Reducing host memory consumption
When you start UML, it will create a file whose size is the same as
the UML physical memory size, which is whatever you specified with the
'mem=' switch or its default. Initially, none of that is backed with
real host memory, but that changes as it touches its physical memory.
Its host memory consumption will asymptotically approach its physical
memory limit as it reads data into cache. That consumption will not
tend to decrease for two reasons
UML, like any other Linux kernel, will keep data in cache as long as
there is no pressing need for memory. This makes sense for a native
kernel running on hardware since there is no other possible use for
the memory. However, for UML, the host quite possibly could make
better use of any under-used memory.
Even if UML did release a bunch of cache, it has no way of
communicating that to the host, which will still see that memory as
being dirty, and needing preservation, by swapping it if necessary.
Another problem is the unnecessary duplication of data in host
memory.
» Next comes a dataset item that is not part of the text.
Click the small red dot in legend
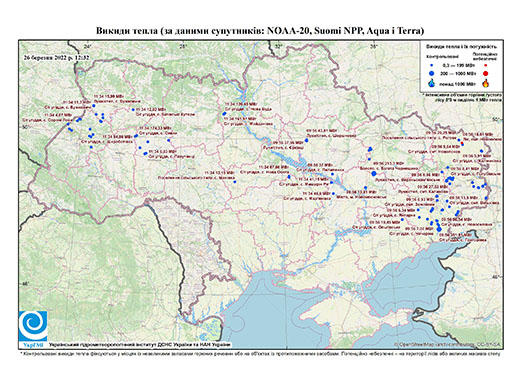[485, 65]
If you have a number, say 'n', of UMLs booted from similar
disk images, the data that's the same is present 2 * n times in the
host memory, n times in the host page cache, and n times in the UML
Booting those UMLs from the same image with COW files will reduce the
number of copies in the host page cache to 1, but there will still be
n copies in the UML page caches, one in each UML. These copies can be
eliminated with the use of ubd=mmap, which causes the ubd driver to
mmap pages from disk images rather than using read() and write().
This causes UML to share page cache with the host.
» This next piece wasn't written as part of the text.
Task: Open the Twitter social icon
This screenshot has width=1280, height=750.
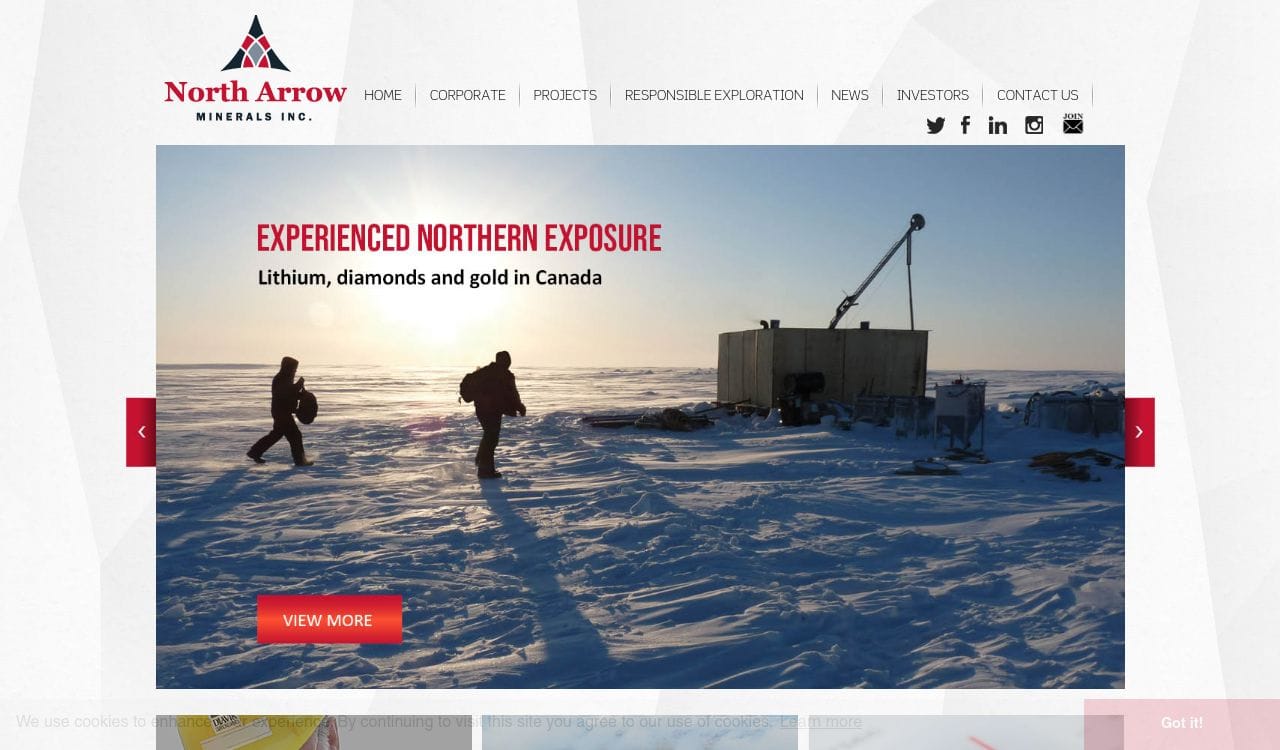Action: point(935,125)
In order to see any reduction in host memory use, it is necessary to
free the UML phsyical memory pages that were over-mapped by the ubd
driver. If these are mapped in from tmpfs or any other filesystem,
they won't be freed since filesystems preserve data even when the data
isn't mapped in anywhere. So, this is where the host /dev/anon driver
comes in. It has the property that when a page is mapped in, and
subsequently unmapped, the page will be freed back to the host, and
any data that was stored there will be lost. Obviously, this is wrong
for a filesystem, but this is exactly what's needed for UML.
To have UML use /dev/anon, you need to do the following:
NOTE: At this point, 'ubd=mmap' is known to eat filesystems, so
don't try this yet with data that you care about. If you use COW
files, the backing files are safe since they're opened read-only, but
any data that UML has write access to is at risk from 'ubd=mmap'.
apply the devanon patch (available from the
page) to your host kernel
make /dev/anon a character device with major number 1 and minor 10
mknod /dev/anon c 1 10
with read-write permissions for everyone (or at least everyone who
will be running UML)
chmod 666 /dev/anon
get a UML that supports /dev/anon (2.4.23-2 or later)
run it with the 'ubd=mmap' switch
make sure that the UML filesystems have 4K (one page) blocksize
Use of the 'ubd=mmap' switch is needed in order to get any memory use
benefits from /dev/anon. However, UML will use it regardless of
whether the ubd driver is doing mmap. This is almost the same as
having it use files in /tmp for its physical memory, except that the
UMLs won't be limited to the capacity of /tmp. This makes the host
management somewhat easier. Without /dev/anon, you need tmpfs mounted
on /tmp for optimal UML performance. With it, you get the same
performance without needing to make sure that your tmpfs mount is big
enough for the UMLs running on the system.
In my testing, which involves booting a number of instances on a
Debian image to a login prompt, the combination of /dev/anon and
'ubd=mmap' results in about a 25% decrease in host memory
consumption. This was measured by looking at the decrease in free
memory per UML when the host was not under memory pressure. Without
'ubd=mmap', this is ~28M. With 'ubd=mmap', this went down to ~21M. I
checked this by counting the number of instances I could boot before
the host went into swap. This increased from 16 to 20, again a 25%
This is obviously workload-dependent. Workloads that involve lots of
readonly data, such as code, will benefit more than those that involve
Performance of 'ubd=mmap'
People commonly ask if switching the ubd driver from using read() and
write() (and the data copying they do) to using mmap (and the tlb
flushing that it does) will help the performance of a single UML. The
answer is that the performance is probably about the same either way.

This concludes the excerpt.